A medical doctor, Dr. Epstein (pronounced EP-styne) was widely credited with helping to make medical genetics — an extremely new field when he began his career — an accredited medical subspecialty. At his death he was emeritus professor of pediatrics at the University of California, San Francisco, where he had taught for more than 40 years.
Dr. Epstein was best known for his work on Down syndrome, a chromosomal condition that affects roughly 1 in 700 newborns. The genetic abnormality that causes Down syndrome — an extra copy of Chromosome 21 — was first identified in 1959 by the French geneticist Jérôme Lejeune.
Dr. Epstein and his associates were interested in learning specifically what it was about having the extra chromosome that resulted in the constellation of anomalies associated with Down syndrome. Besides cognitive impairment, these can include heart and respiratory problems as well as changes in the brain over time that resemble those in patients with Alzheimer’s disease.
In work begun in the 1970s, Dr. Epstein posited that the anomalies were caused by an overabundance of proteins generated by the extra chromosome. His hypothesis was later borne out by his own laboratory research and that of others.
* * *
Dr. Epstein’s other work included research on Alzheimer’s disease and Werner syndrome, which results in premature aging.

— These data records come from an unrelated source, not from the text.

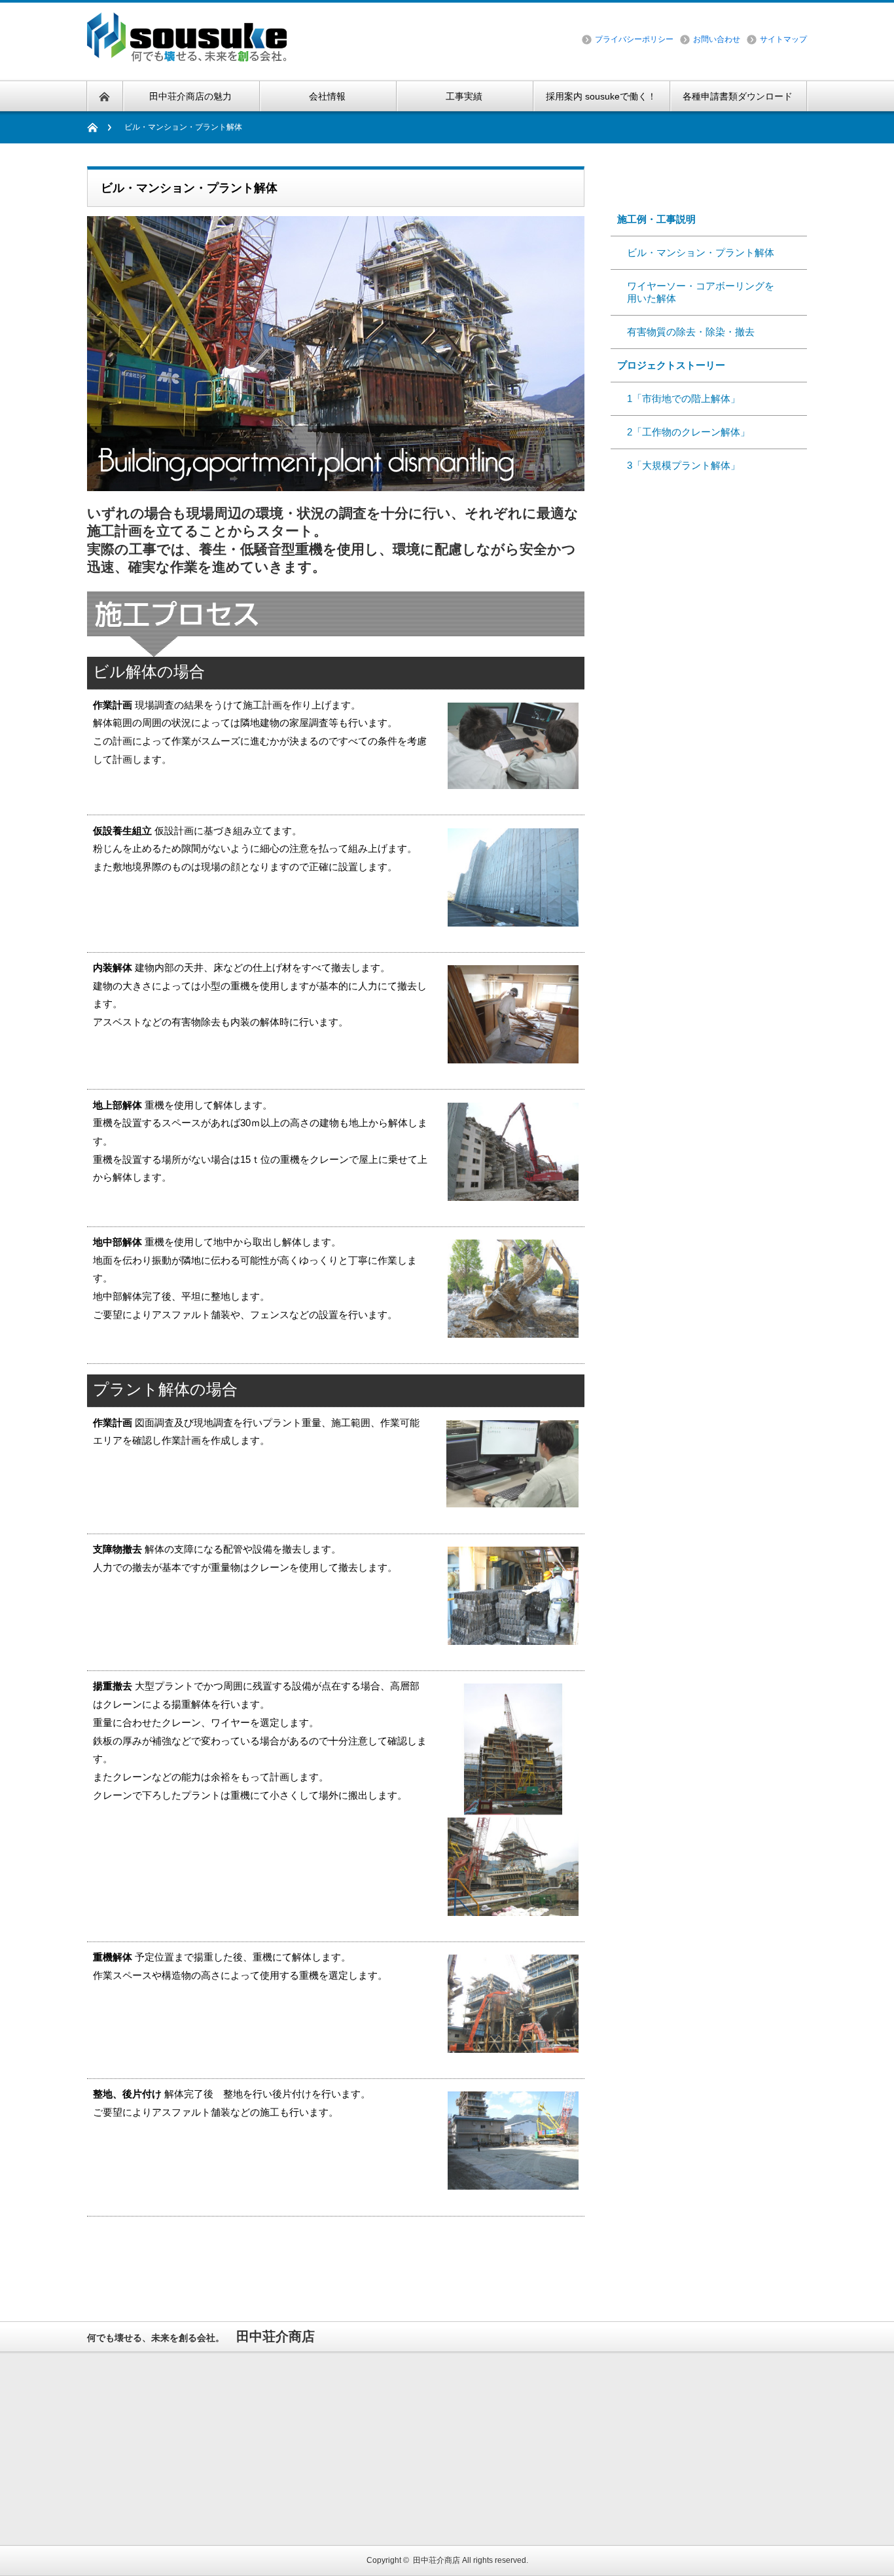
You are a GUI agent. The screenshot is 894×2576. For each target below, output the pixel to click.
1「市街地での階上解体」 (678, 398)
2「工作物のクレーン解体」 (683, 431)
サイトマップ (783, 39)
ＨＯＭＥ (636, 503)
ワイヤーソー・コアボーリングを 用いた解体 (695, 292)
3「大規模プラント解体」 (678, 465)
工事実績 (643, 184)
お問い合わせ (716, 39)
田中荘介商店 (436, 2560)
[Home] (99, 127)
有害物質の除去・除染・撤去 (686, 331)
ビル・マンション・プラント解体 (695, 252)
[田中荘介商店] (191, 60)
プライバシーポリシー (634, 39)
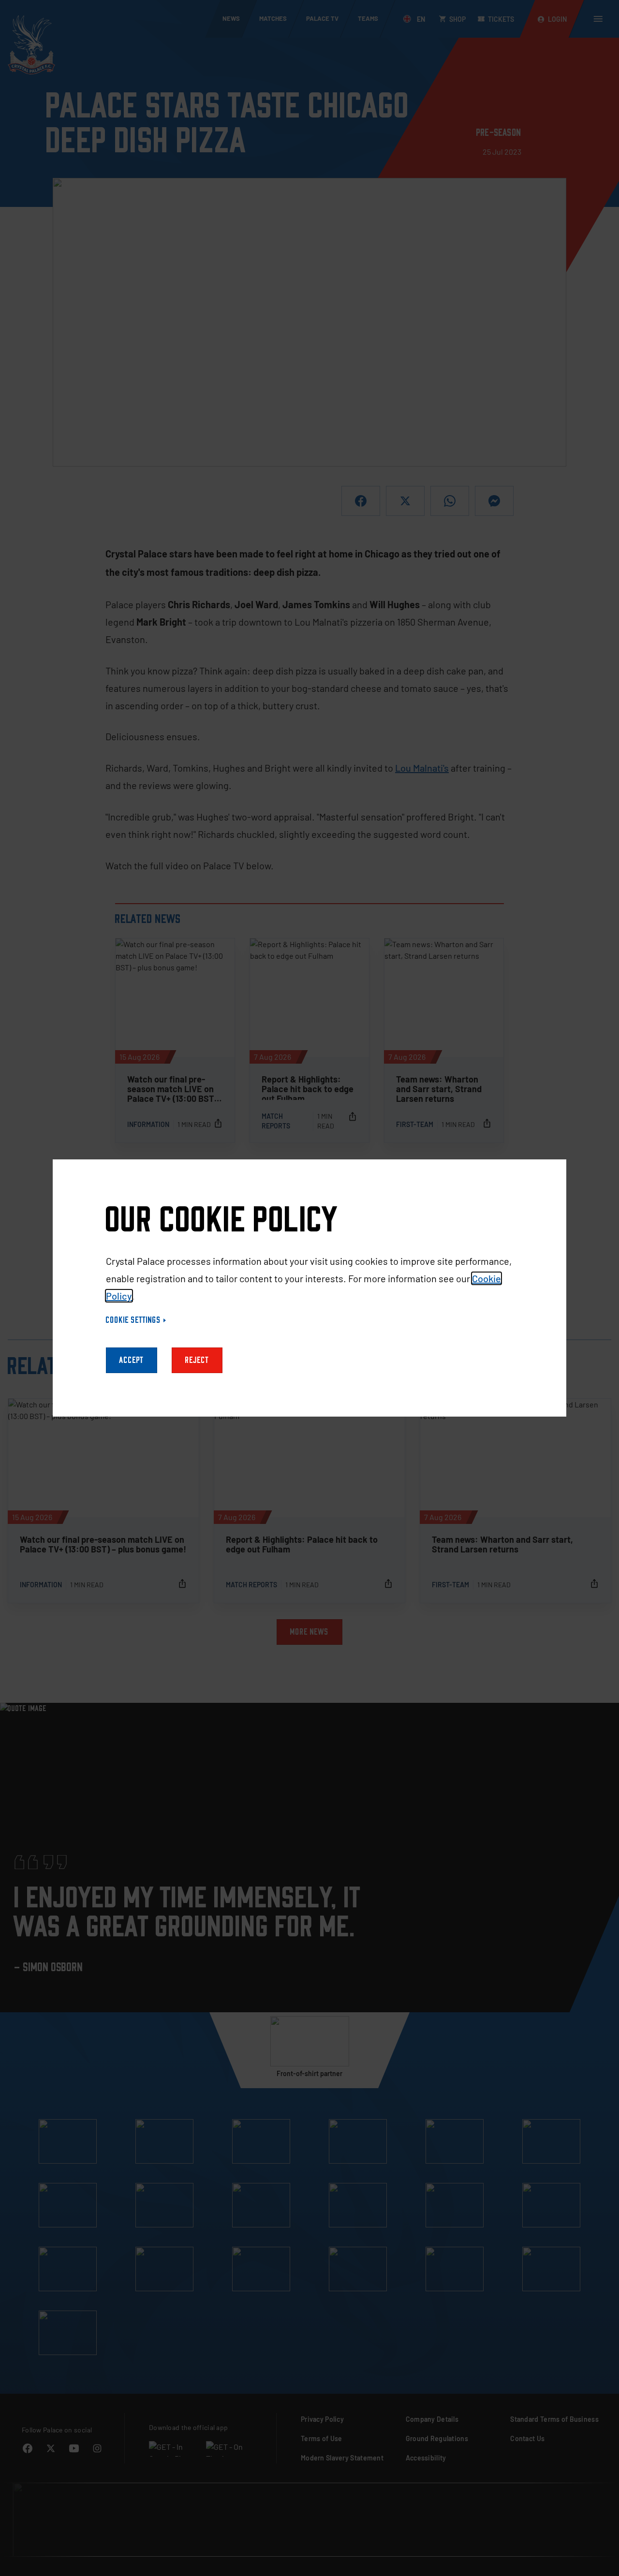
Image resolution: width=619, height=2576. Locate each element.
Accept (131, 1360)
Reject (197, 1360)
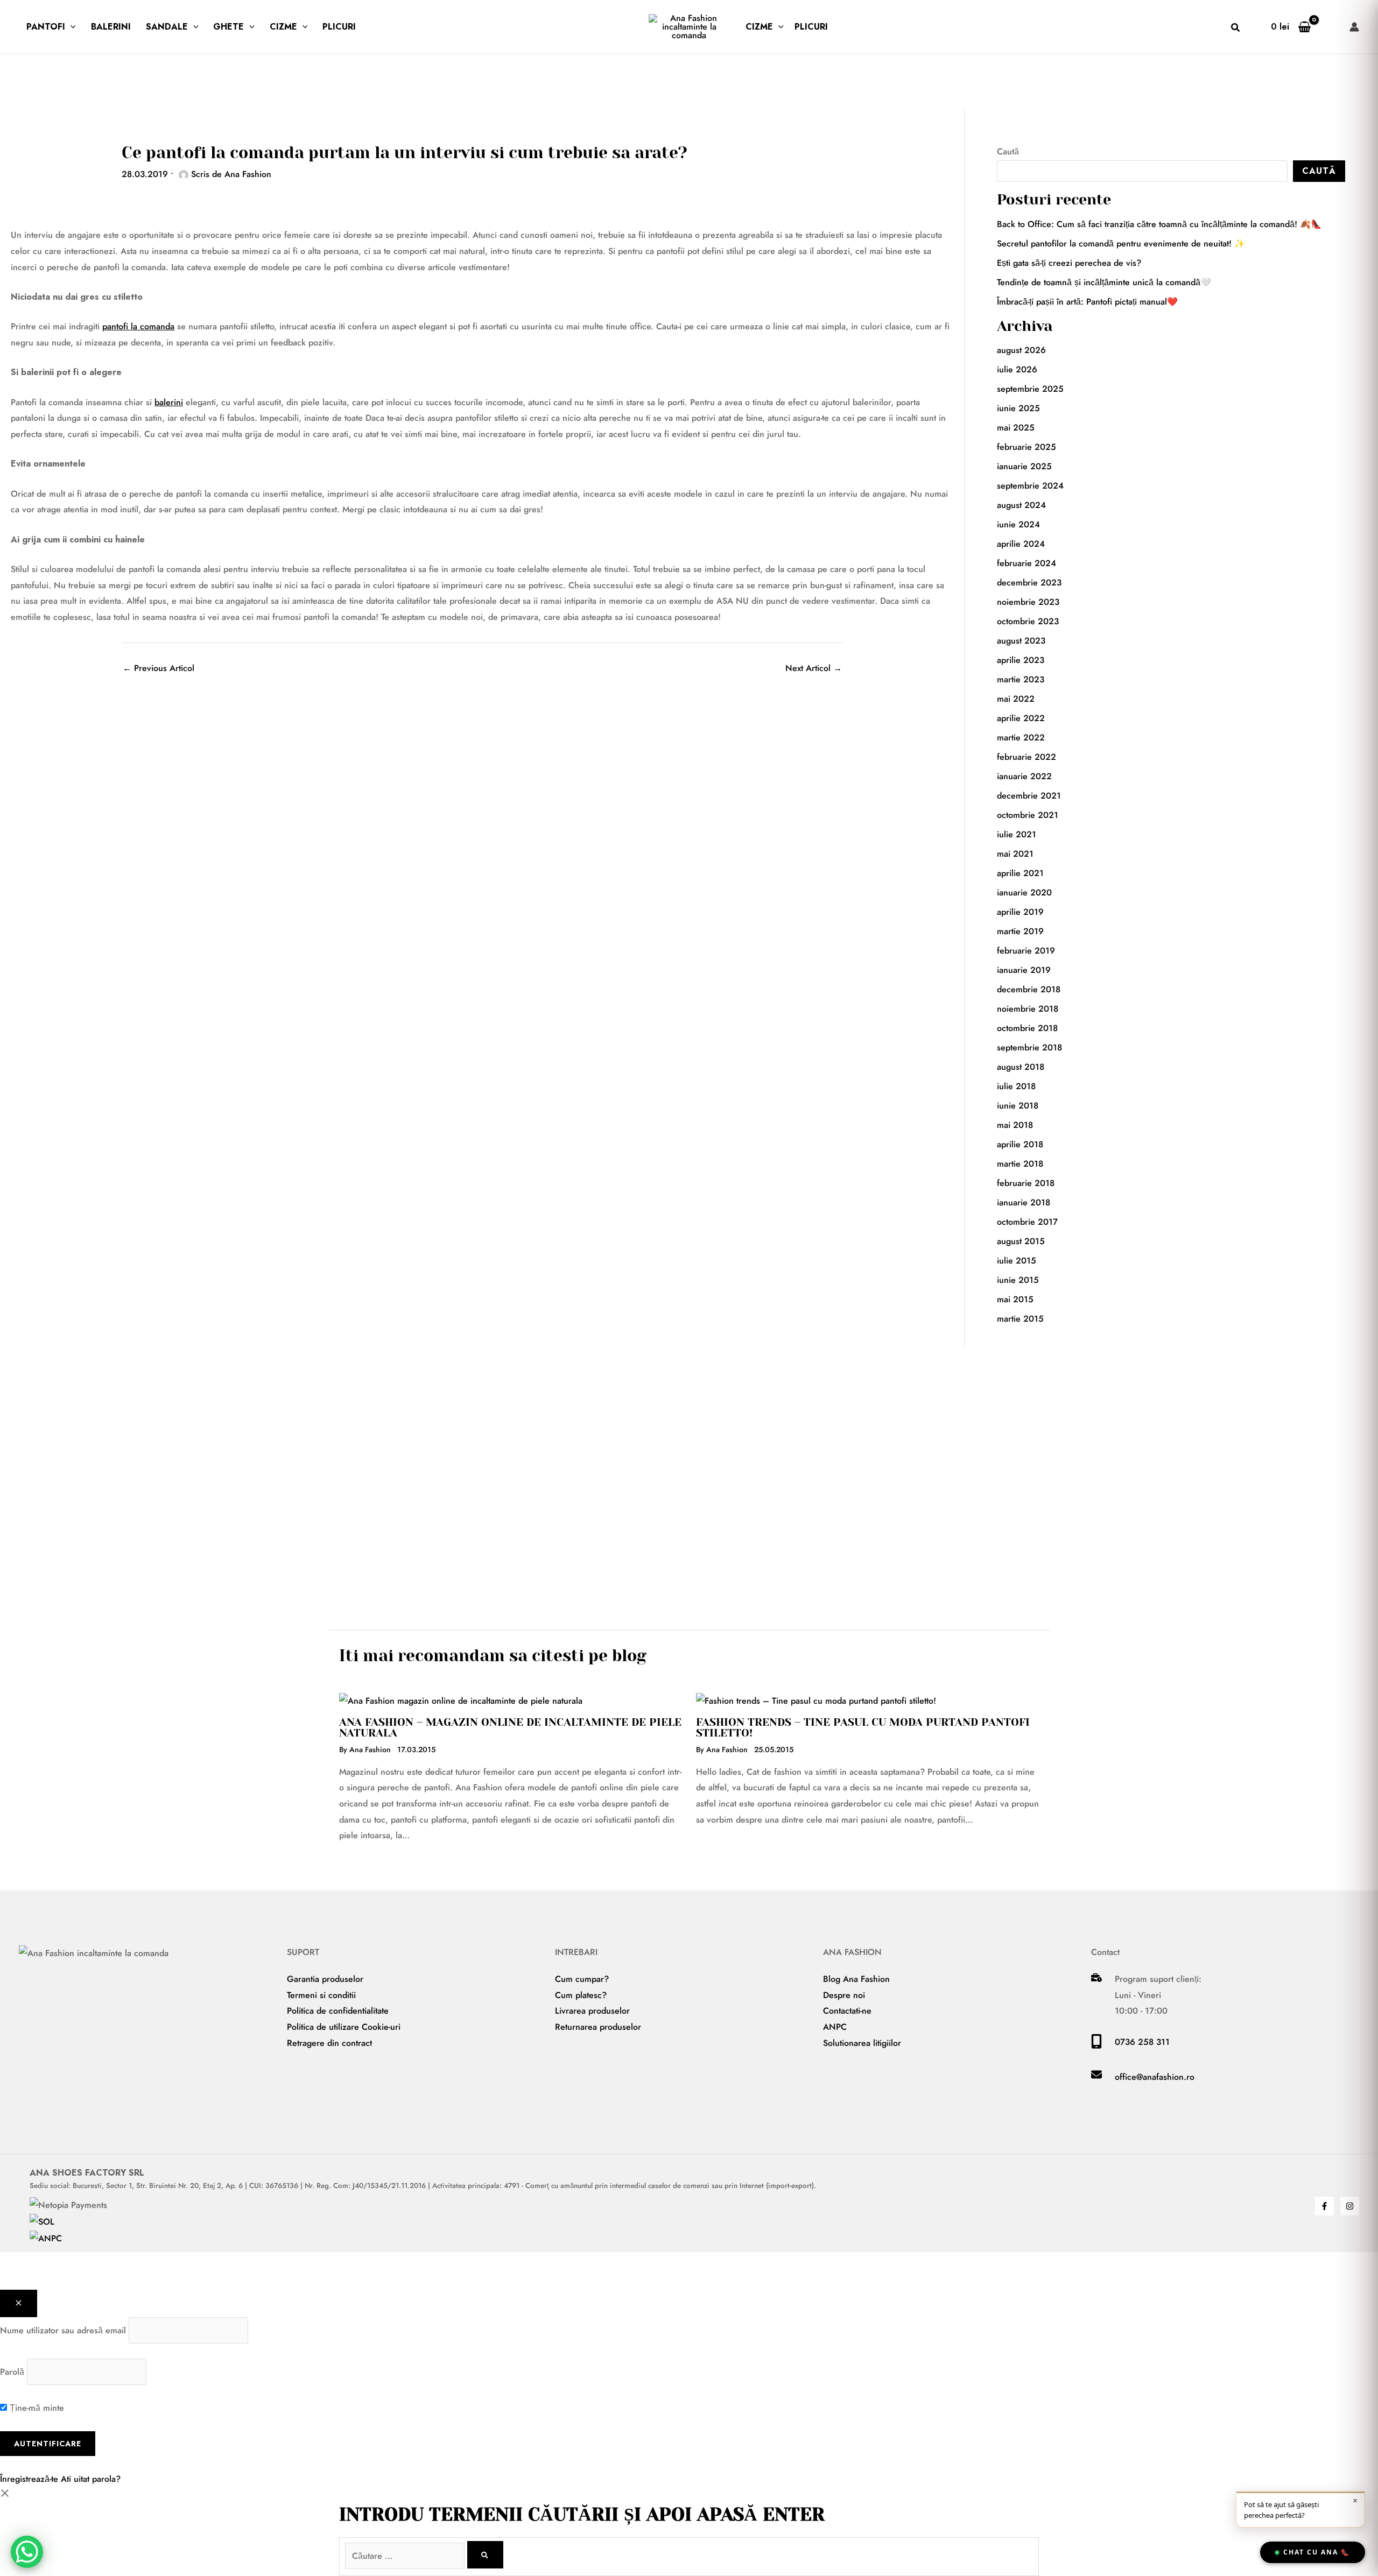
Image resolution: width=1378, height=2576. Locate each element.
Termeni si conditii (321, 1995)
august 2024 (1021, 505)
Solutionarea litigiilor (862, 2043)
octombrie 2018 (1027, 1028)
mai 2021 (1015, 854)
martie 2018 (1020, 1164)
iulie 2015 (1016, 1260)
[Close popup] (18, 2303)
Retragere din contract (329, 2043)
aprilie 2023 (1020, 660)
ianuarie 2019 (1024, 970)
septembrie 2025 (1030, 389)
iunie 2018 (1017, 1105)
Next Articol (813, 668)
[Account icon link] (1354, 27)
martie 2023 (1020, 679)
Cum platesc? (581, 1995)
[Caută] (485, 2554)
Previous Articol (158, 668)
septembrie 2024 (1030, 485)
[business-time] (1096, 1979)
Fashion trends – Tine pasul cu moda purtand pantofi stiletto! (863, 1727)
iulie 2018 (1016, 1086)
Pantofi (45, 26)
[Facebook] (1324, 2206)
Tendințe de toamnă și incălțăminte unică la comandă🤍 (1104, 282)
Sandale (167, 26)
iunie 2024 (1018, 524)
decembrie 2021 (1029, 795)
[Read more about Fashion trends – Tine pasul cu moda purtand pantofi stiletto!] (816, 1699)
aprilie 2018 (1020, 1144)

But his life took a distressing turn eighteen years ago. According to the Los Angeles Times:
On a Tuesday morning in June 1993, Epstein opened a padded brown envelope about the size of a videocassette that had come in the mail. The envelope exploded, destroying three of his fingers, breaking his arm and burning his hand, face and abdomen. The blast blew out kitchen windows and screens and ripped a table top off its legs.
Epstein later said that if the package had been pointed in a slightly different direction, the bomb would have killed him.
The researcher did not practice abortion or genetic engineering and his work was not controversial. He had never heard of the Unabomber until the package arrived. But he had recently been the subject of a New York Times article, just like computer scientist David Gelernter of Yale University, who received a similar bomb three days later.
The Unabomber subsequently taunted Epstein in another letter for not being smart enough to know better than to open a package from someone he didn't know.
Epstein gave no rhetorical quarter to Theodore Kaczynski, later convicted for this and many other attacks:
In a plea deal that avoided a trial that could have resulted in the death penalty, Kaczynski admitted responsibility for mailing 16 bombs that killed three people and injured 29 others, and was sentenced to life in prison.
Epstein called Kaczynski a coward: "He himself, who was willing to sentence other people to death, was afraid to die himself. He wasn't willing to die for his ideas. He was willing for me to die for them."
Fortunately, he rose to the physical challenge his injuries presented. Per the Chronicle:
Dr. Epstein underwent pioneering surgery to have new eardrums installed, got a nerve transplant so he could raise his wrist and spent more than a year retraining his damaged hands to again cradle his favorite instrument. He even figured out how to pluck strings with the little finger of his right hand, which was injured the most.
"He showed bravery, determination and skill," his wife, Dr. Lois B. Epstein, recalled last week. "My husband was always a remarkable man."